Morrison reaches sensible compromise on Jerusalem
17 Dec 2018|

Scott Morrison’s announcement that Australia will recognise West Jerusalem as the capital of Israel was sensible, balanced and well crafted. The prime minister avoided many of the pitfalls that could have come with such a decision.

By emphasising that Australia’s recognition is limited to West Jerusalem, Morrison didn’t follow Donald Trump in identifying Jerusalem only with the Jewish state, and therefore didn’t ignore the Palestinians’ hope to have East Jerusalem recognised as their capital. In other words, Morrison took a more nuanced approach than Trump.

The prime minister also made it clear that the embassy would only be moved once there is a peace agreement between the Israelis and the Palestinians. This means that there won’t be an immediate change to the status quo: the Australian embassy remains in Tel Aviv. Morrison’s announcement that Australia plans to open trade and defence offices in West Jerusalem is likely to enhance economic relations between the two countries. In 2017, merchandise trade between Australia and Israel was valued at more than $1 billion. Around 16 Israeli companies are listed on the Australian Stock Exchange, putting Israel in the top six among foreign countries that list on the ASX.

By recognising West Jerusalem as the capital of Israel, Morrison has acknowledged the reality on the ground, which is that Jerusalem is a divided city and the Israeli government and Israeli state institutions—including the supreme court and government departments—are located in West Jerusalem. This is unlikely to change, as Israel won’t compromise on the status of West Jerusalem. As things stand, the Israelis and the Palestinians are unlikely to reach a peace agreement anytime soon. Relations between the two are at an all-time low, and there’s scant evidence that either side is interested in negotiation.

Having declared in the run-up to the Wentworth by-election in October that the government would consider the matter, Morrison has now delivered on his promise.
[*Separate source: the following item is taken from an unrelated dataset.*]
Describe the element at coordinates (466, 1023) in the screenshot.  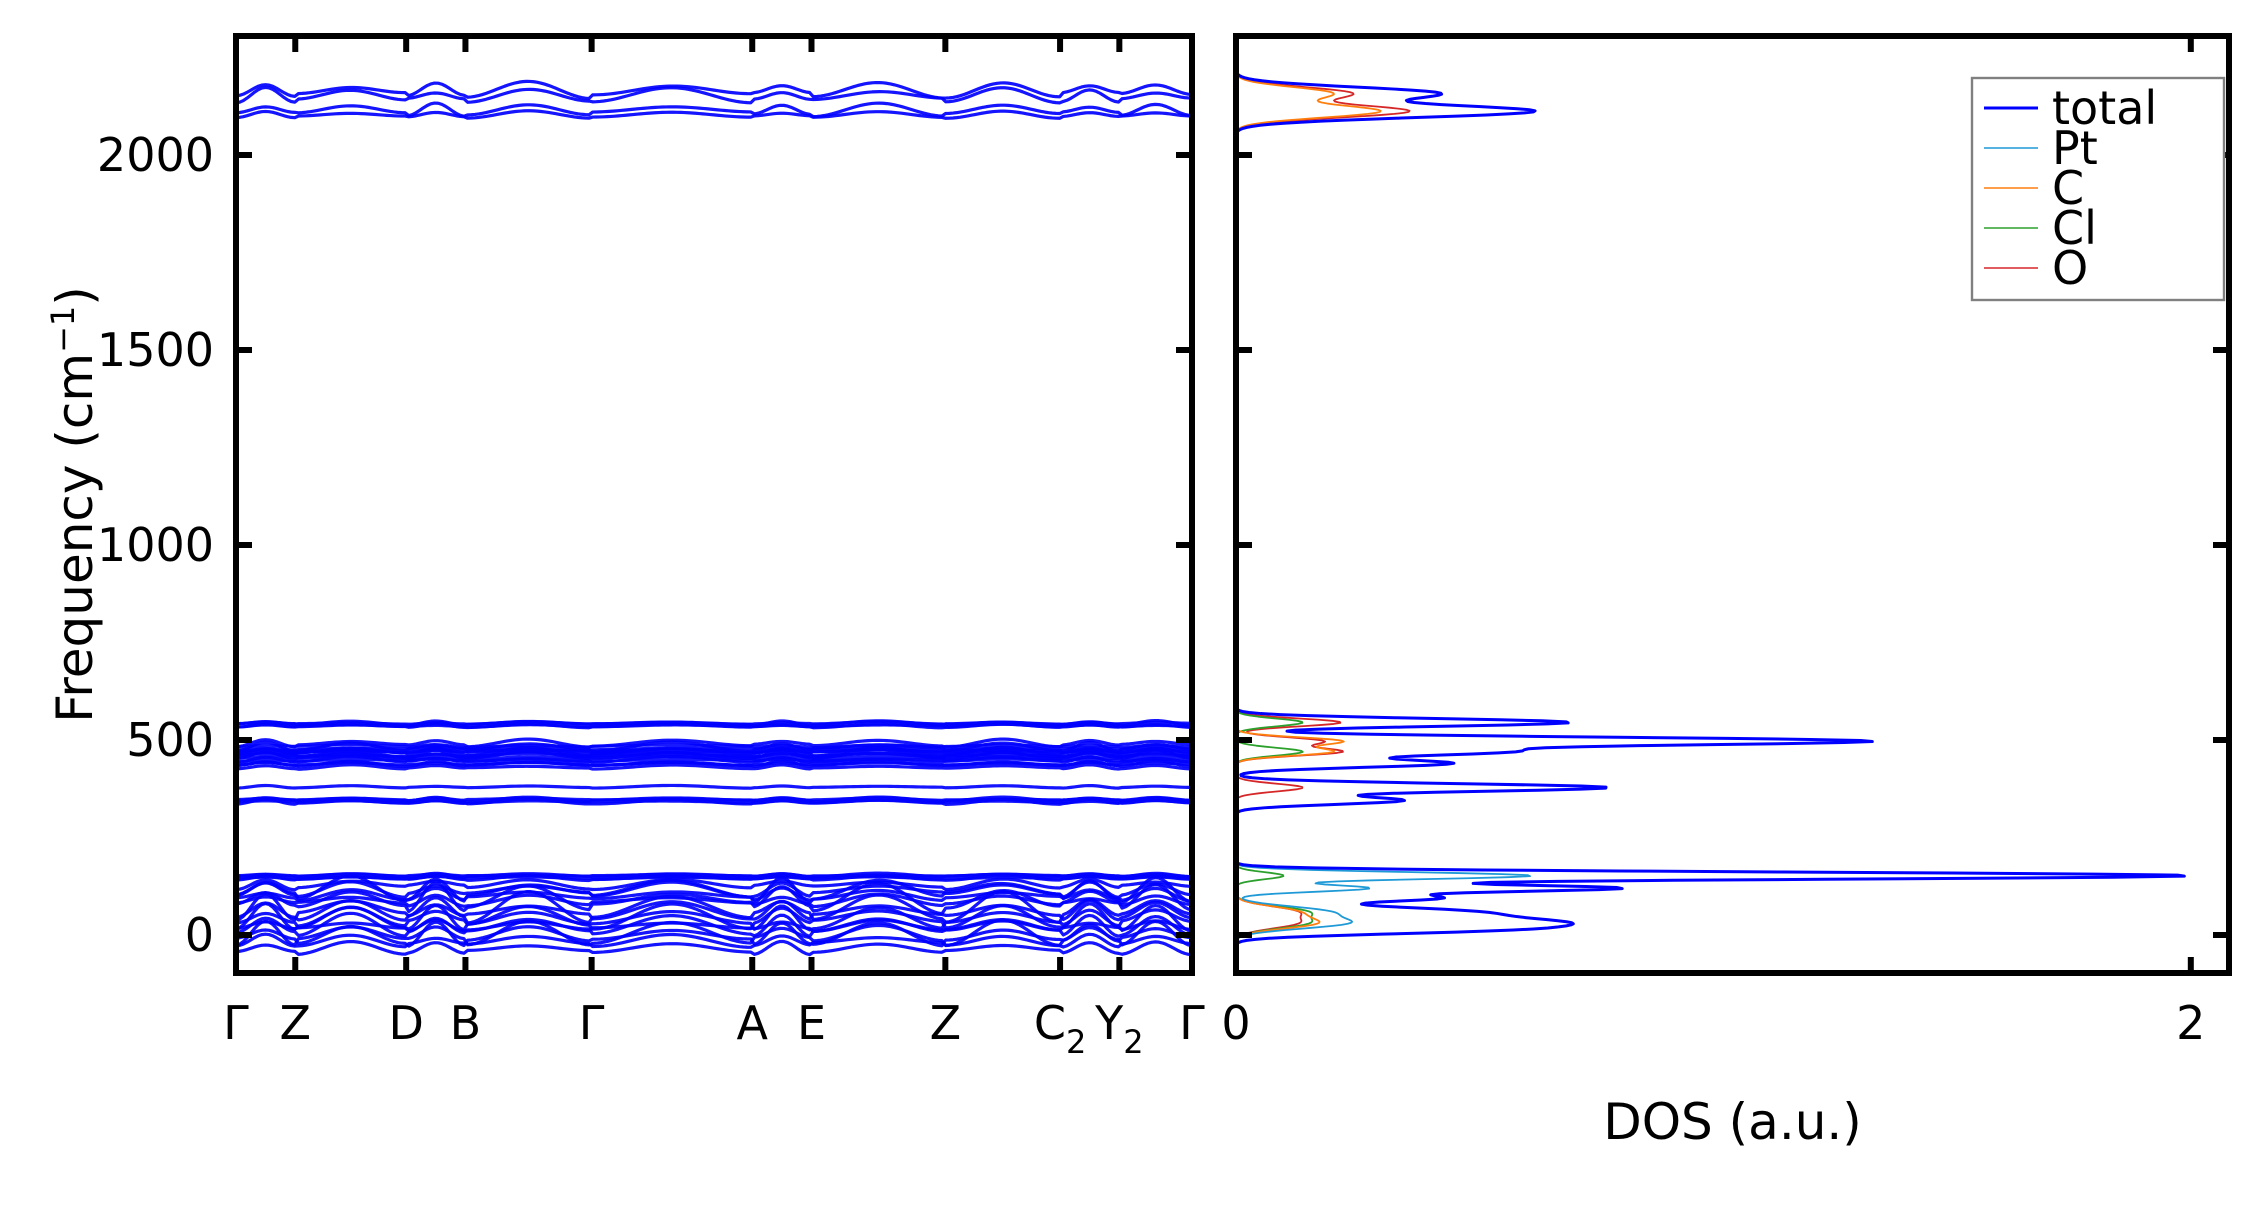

Questions about whether this decision is likely to affect our relations with the Arab states and regional partners—primarily Indonesia and Malaysia—require an appreciation of several key issues. The Arab world has largely moved on from supporting the Palestinians. Saudi crown prince Mohammed bin Salman is more focused on Iran, Yemen and Syria and on distancing himself from the Jamal Khashoggi murder. Egyptian president Abdel Fattah el-Sisi has to deal with the offshoot of the Islamic State group in Sinai Province, questions over his authoritarian regime and violence along his country’s border with lawless Libya. The Gulf states are divided, and divisions seem to be growing, as seen with Qatar’s decision to send a junior minister to the annual Gulf Cooperation Council meeting in Riyadh this month.
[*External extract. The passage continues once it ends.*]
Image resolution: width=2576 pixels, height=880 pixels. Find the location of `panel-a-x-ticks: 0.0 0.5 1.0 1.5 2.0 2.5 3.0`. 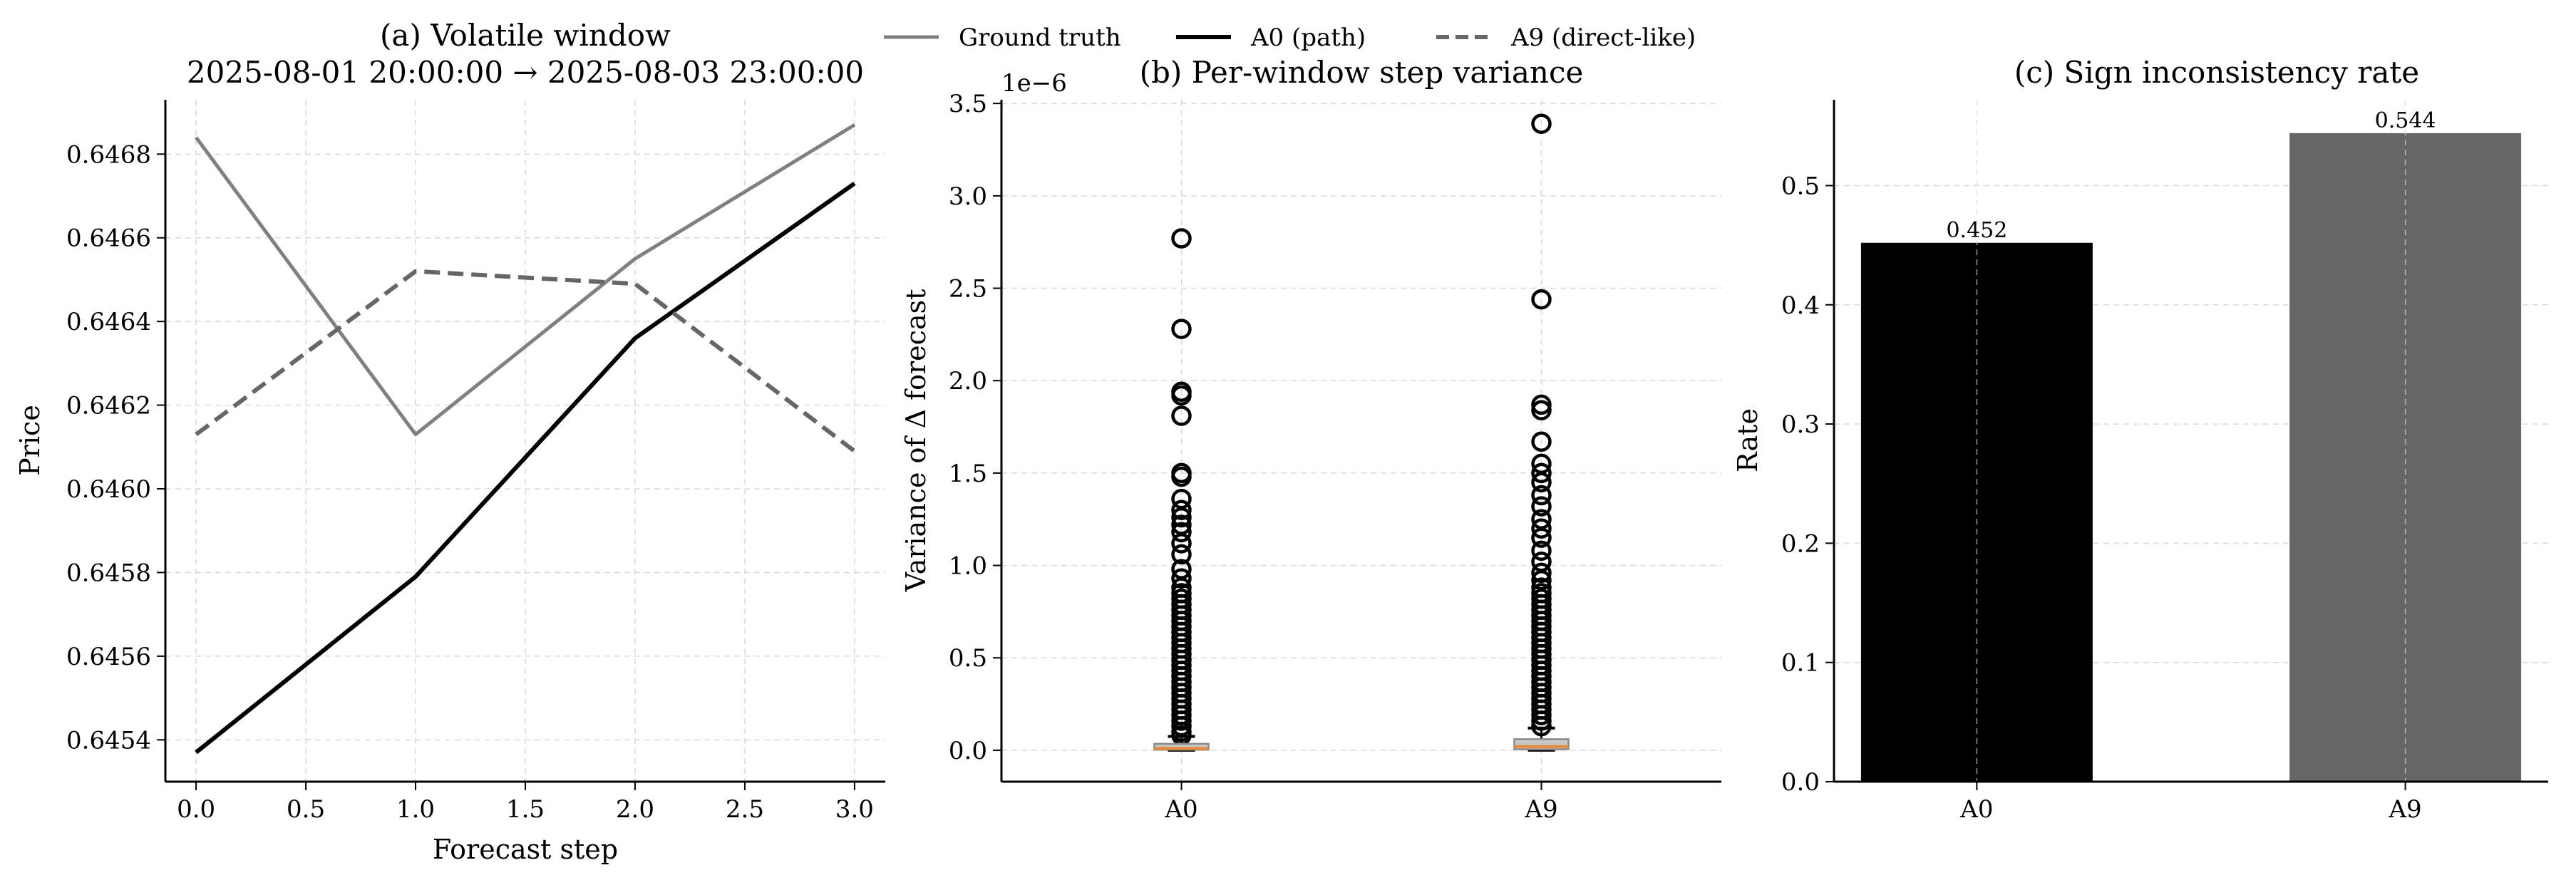

panel-a-x-ticks: 0.0 0.5 1.0 1.5 2.0 2.5 3.0 is located at coordinates (525, 803).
It was notable that when Trump announced that the US would move its embassy to Jerusalem, there were no major demonstrations in Saudi Arabia, Egypt or elsewhere in the Arab world (though violence did break out in Gaza, leading to the deaths of 58 people). At the moment, it’s difficult to find a voice in the Arab world that is pushing the Palestinian cause. Qatar comes closest by providing humanitarian aid to the people of Gaza through the United Nations Development Programme and other UN parties, which likely goes through Israel.
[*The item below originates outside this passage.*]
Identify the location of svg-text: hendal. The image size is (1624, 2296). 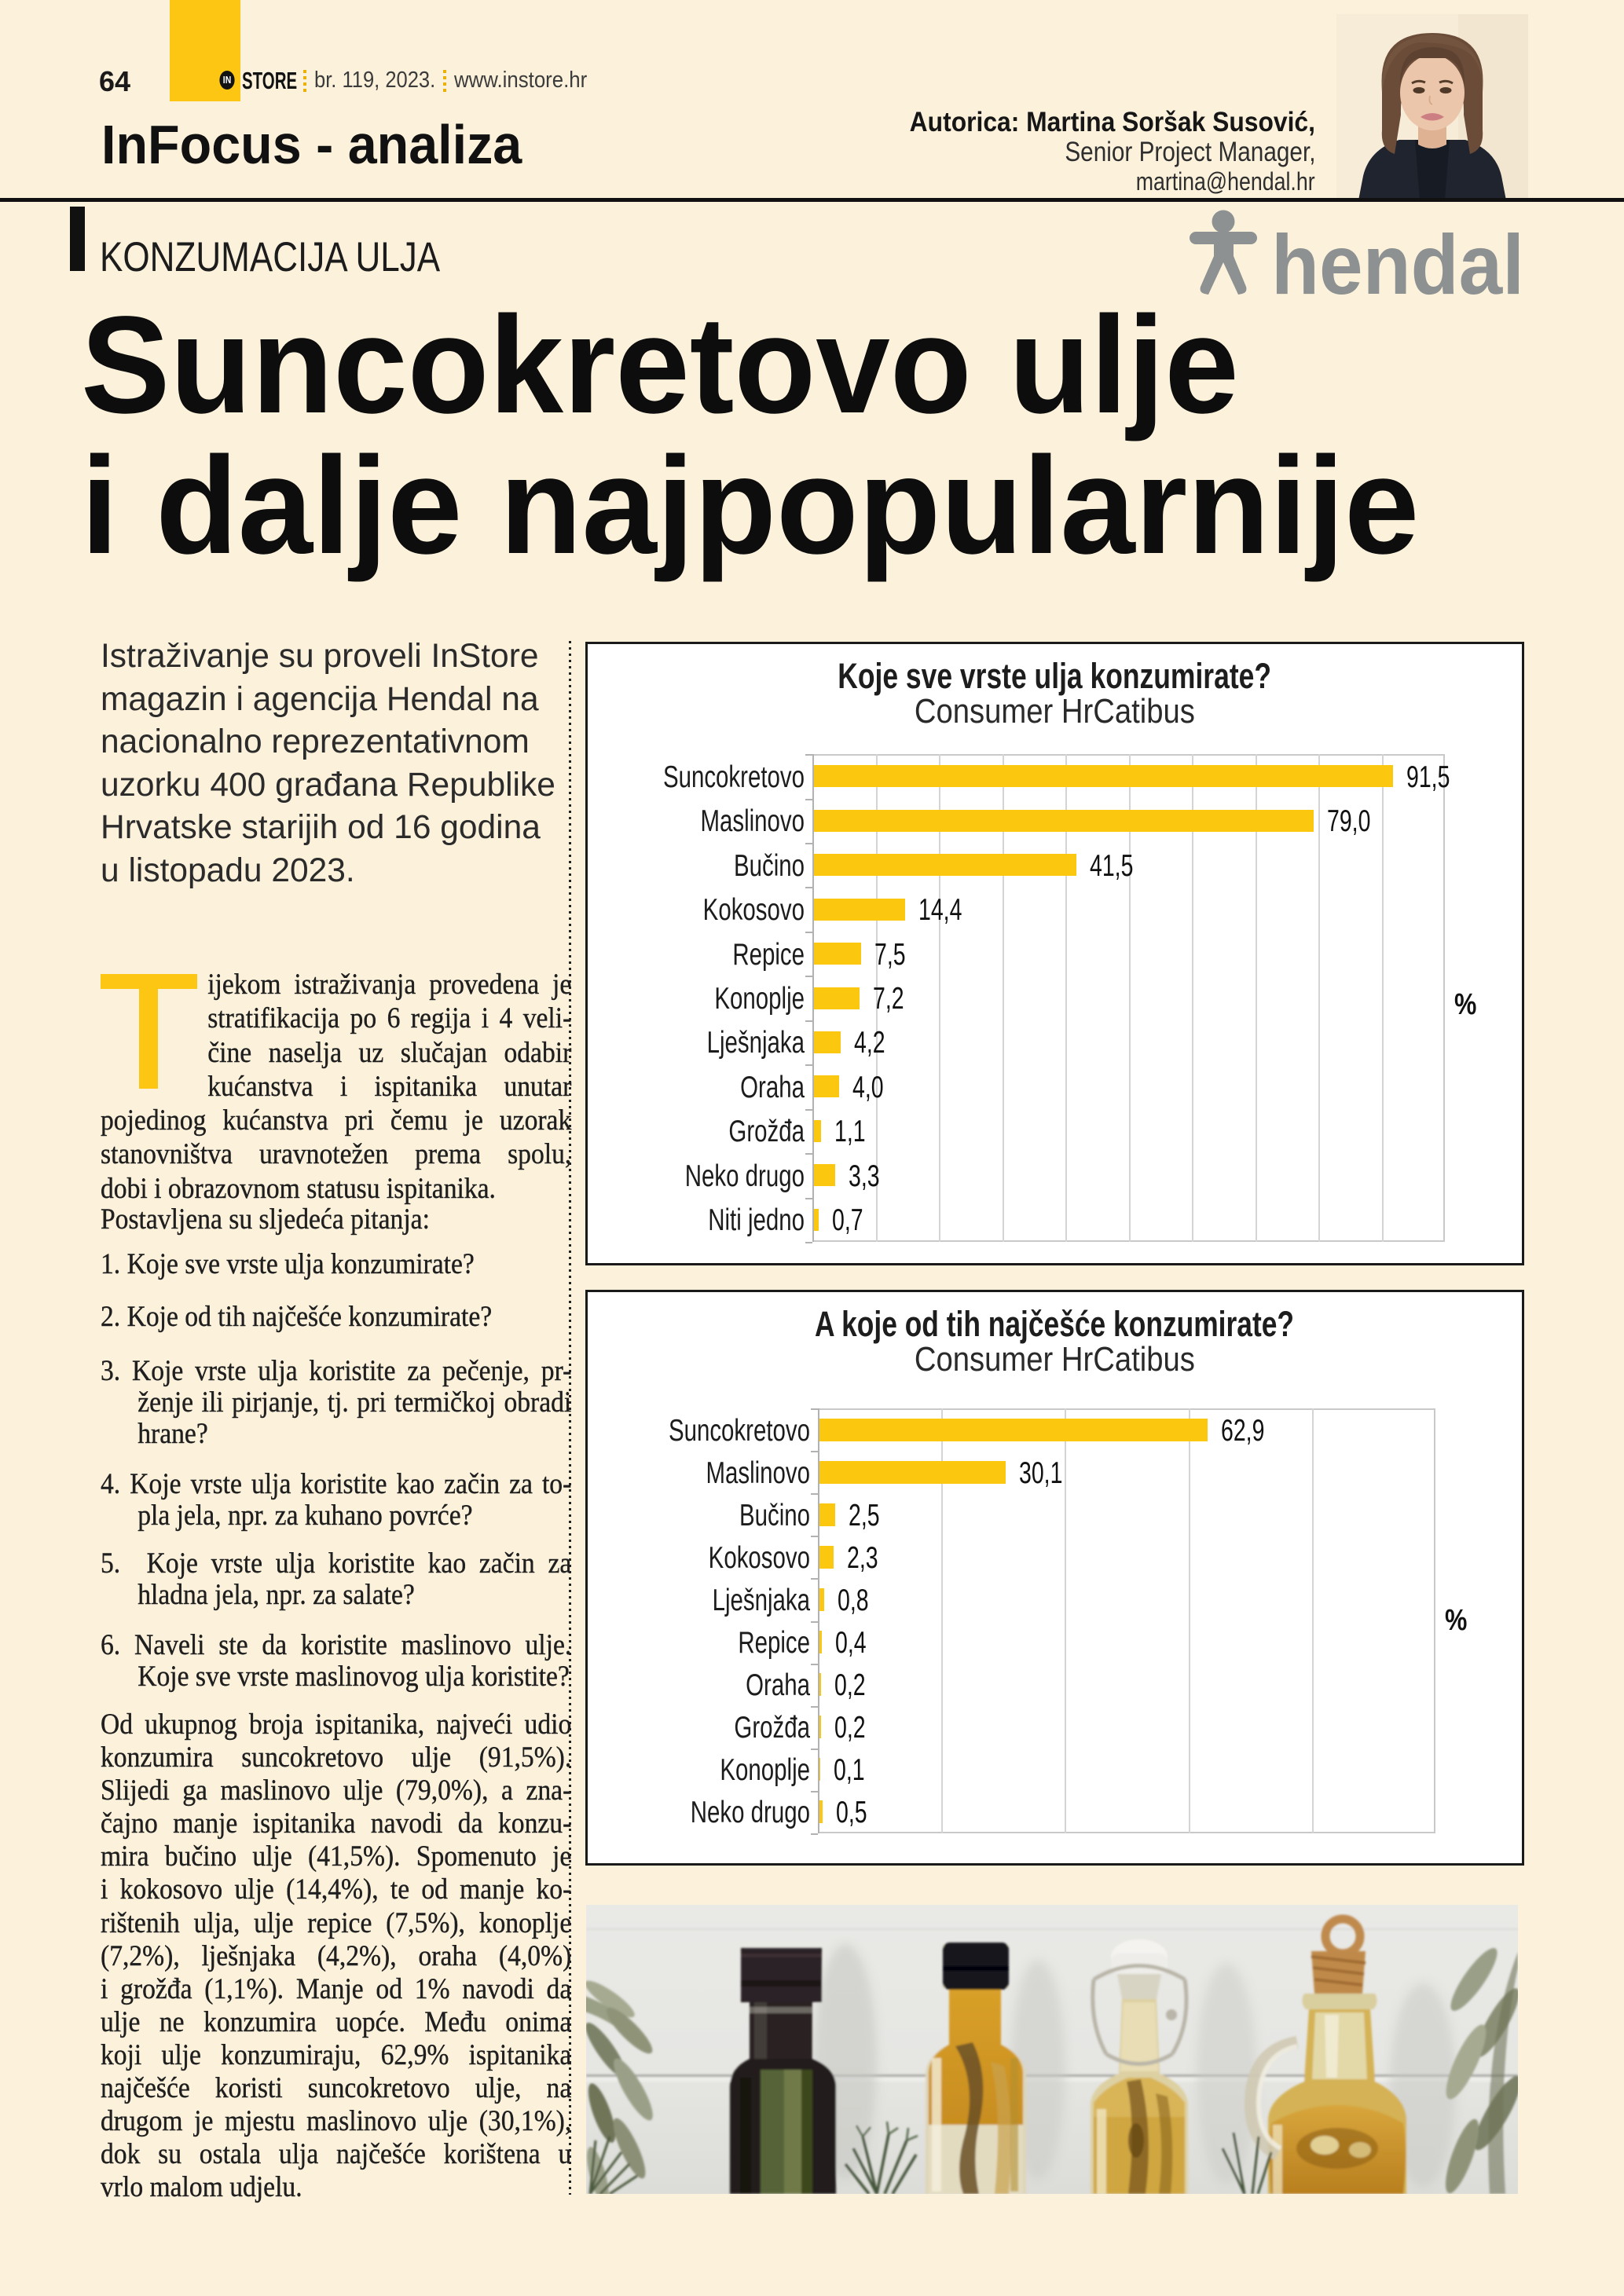
(1398, 258).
Indonesia and Malaysia pose more of a challenge for Australia. But we should recognise public reactions that are hyperbolic and aimed at galvanising publicity. It’s likely that there will be some demonstrations and that a few antagonistic comments will be made. But they will probably come from fringe elements in Indonesia and Malaysia, as neither country has ever really championed the Palestinian cause.

Trade relations between Australia and Indonesia are strong, and there’s mutual appreciation that each country needs to have its own foreign policy. And there are some serious issues that require cooperation, such as terrorism, countering the proliferation of drugs, improving economic welfare and resisting Chinese influence. So it may be useful to let people rattle their sabres and express their views to specific audiences but not take the bait.

Malaysia is likely to be more difficult for Australia to deal with in the wake of Morrison’s decision, mainly because of its controversial and unpredictable prime minister, Mahatir Mohamed. The best course of action is to be cautious and not get into a tit-for-tat discourse that’s likely to undermine relations. We should remember that Malaysia is heading towards a turbulent period, with former prime minister Najib Razak and many of his associates (and family members) set to stand trial for embezzling billions of dollars. Malaysia also faces security challenges. Counterterrorism police are making more arrests of individuals affiliated with the Abu Sayyaf Group and Islamic State, indicating that the country has a problem with extremism and radicalisation that could require support from regional partners like Australia.

Morrison has compromised in recognising West Jerusalem as Israel’s capital but keeping Australia’s embassy in Tel Aviv. But in reaching this position he has managed to avoid some of the political problems that could have been caused by not changing tack on Jerusalem after flagging that the government would do so. The new policy also won’t antagonise Australia’s Muslim neighbours as much as recognition of an undivided Jerusalem as Israel’s capital (and the shifting of the embassy) would have, as it ties any future move to a successful, if unlikely, two-state solution. It’s a deft move and one for which the prime minister should be congratulated.